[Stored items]
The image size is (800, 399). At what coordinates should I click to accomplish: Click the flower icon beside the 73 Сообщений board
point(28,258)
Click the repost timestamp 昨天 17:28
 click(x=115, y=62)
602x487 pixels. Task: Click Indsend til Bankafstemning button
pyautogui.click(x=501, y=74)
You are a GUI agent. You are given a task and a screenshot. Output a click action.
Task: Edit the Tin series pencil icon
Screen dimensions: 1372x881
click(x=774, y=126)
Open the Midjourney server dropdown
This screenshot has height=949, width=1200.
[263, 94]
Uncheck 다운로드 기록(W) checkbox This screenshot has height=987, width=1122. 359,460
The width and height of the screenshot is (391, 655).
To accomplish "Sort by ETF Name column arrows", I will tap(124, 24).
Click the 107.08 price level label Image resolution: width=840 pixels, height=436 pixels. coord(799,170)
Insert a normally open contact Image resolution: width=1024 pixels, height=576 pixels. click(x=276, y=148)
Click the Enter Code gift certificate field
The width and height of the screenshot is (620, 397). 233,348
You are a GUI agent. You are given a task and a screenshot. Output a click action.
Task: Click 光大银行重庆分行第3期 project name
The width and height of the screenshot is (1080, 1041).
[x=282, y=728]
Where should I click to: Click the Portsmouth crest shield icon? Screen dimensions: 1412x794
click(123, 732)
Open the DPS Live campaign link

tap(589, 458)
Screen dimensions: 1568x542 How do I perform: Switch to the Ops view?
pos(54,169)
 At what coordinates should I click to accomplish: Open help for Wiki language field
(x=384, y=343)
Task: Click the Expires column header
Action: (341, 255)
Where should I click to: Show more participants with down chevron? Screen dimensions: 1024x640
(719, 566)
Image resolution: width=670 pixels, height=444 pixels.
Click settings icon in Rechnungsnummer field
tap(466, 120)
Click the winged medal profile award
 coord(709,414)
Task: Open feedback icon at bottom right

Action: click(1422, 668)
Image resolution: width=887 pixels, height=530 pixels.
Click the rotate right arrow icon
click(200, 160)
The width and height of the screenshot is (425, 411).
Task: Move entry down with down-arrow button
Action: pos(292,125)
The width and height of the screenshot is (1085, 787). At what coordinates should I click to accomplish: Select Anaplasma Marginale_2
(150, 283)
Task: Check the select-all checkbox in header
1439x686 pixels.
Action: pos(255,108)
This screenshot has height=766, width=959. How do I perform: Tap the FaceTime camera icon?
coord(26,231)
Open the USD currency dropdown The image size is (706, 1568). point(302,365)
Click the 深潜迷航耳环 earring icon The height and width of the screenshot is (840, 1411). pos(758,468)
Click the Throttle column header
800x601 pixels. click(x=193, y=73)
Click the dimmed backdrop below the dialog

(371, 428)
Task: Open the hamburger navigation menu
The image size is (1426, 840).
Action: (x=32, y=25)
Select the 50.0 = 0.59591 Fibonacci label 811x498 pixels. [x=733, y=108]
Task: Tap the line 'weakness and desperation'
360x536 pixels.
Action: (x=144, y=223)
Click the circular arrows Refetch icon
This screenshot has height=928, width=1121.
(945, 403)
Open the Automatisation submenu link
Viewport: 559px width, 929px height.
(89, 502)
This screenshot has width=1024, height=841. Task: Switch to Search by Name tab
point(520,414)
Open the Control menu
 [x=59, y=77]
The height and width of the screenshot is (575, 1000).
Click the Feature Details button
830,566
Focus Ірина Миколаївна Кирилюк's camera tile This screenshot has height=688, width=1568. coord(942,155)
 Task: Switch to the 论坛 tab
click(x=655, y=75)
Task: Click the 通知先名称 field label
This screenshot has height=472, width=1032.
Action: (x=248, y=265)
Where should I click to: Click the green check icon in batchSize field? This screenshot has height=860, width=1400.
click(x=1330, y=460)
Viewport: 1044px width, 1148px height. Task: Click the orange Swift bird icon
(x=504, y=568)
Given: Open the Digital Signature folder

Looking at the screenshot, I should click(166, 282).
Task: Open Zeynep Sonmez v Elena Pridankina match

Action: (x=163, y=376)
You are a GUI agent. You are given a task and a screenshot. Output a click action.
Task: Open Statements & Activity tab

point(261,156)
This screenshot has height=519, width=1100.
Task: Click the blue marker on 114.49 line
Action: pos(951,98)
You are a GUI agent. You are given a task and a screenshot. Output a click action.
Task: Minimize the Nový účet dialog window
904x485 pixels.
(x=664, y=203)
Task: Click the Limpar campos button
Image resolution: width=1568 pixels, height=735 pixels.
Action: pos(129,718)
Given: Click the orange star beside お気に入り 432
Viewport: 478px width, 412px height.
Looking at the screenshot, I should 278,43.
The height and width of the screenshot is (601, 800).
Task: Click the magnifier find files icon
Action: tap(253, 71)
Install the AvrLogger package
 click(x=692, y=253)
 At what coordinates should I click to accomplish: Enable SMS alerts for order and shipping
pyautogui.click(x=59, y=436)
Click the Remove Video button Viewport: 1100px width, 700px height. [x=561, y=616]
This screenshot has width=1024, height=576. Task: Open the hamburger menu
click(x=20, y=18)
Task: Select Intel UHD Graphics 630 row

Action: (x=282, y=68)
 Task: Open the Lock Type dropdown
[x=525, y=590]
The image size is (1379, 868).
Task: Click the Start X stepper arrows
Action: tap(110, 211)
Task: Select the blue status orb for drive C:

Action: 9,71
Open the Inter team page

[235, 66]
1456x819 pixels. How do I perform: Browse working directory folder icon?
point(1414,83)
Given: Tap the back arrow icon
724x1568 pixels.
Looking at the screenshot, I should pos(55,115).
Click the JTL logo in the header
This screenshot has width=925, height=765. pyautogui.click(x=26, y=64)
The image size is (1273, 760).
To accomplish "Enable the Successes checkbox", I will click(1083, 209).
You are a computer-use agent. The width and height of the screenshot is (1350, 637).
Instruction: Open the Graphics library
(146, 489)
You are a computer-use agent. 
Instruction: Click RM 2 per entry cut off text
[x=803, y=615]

Work task —
Among the records above, which lines hold the word "label"? Copy each one.

Output for this exercise —
Click the 107.08 price level label Image resolution: width=840 pixels, height=436 pixels. coord(799,170)
Select the 50.0 = 0.59591 Fibonacci label 811x498 pixels. [x=733, y=108]
Task: Click the 通知先名称 field label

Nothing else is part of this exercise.